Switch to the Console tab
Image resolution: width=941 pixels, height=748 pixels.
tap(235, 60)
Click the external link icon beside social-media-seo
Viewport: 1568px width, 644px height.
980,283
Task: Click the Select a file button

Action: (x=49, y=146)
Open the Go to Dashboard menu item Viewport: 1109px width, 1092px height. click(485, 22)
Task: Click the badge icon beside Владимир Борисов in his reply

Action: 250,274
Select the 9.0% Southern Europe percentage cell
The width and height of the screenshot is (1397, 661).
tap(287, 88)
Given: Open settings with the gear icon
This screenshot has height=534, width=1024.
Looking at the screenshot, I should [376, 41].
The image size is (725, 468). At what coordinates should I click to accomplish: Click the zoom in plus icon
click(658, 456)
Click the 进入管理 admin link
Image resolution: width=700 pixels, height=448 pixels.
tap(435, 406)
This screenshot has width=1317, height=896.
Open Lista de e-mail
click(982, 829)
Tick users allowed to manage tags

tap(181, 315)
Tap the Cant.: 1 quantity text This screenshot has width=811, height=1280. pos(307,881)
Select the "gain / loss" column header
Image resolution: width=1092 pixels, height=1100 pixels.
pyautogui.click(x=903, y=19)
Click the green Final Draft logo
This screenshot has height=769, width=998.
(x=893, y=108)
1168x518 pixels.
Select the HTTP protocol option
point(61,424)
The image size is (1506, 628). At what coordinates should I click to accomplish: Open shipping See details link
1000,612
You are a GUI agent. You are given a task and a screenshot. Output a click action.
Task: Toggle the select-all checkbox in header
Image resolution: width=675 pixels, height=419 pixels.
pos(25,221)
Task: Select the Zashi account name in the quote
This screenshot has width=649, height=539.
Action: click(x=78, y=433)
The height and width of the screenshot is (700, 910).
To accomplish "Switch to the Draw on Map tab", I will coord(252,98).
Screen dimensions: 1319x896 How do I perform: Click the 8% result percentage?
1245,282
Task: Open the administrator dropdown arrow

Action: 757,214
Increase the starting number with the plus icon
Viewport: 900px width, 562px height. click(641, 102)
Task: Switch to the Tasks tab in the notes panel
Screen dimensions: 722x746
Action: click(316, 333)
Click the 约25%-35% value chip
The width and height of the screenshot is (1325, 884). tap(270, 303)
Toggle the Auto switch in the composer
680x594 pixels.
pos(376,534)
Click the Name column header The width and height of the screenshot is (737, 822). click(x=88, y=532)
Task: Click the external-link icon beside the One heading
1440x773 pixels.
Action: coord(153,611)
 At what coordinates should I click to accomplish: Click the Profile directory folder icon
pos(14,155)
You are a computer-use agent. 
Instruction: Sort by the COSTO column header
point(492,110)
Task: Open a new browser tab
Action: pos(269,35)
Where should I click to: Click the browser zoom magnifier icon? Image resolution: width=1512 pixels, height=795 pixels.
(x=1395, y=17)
──────
- _WHAT TO DO_: What lines in the data include the string "external"? Copy each one.

- _RESULT FOR THIS TASK_:
Click the external link icon beside social-media-seo
Task: Click the external-link icon beside the One heading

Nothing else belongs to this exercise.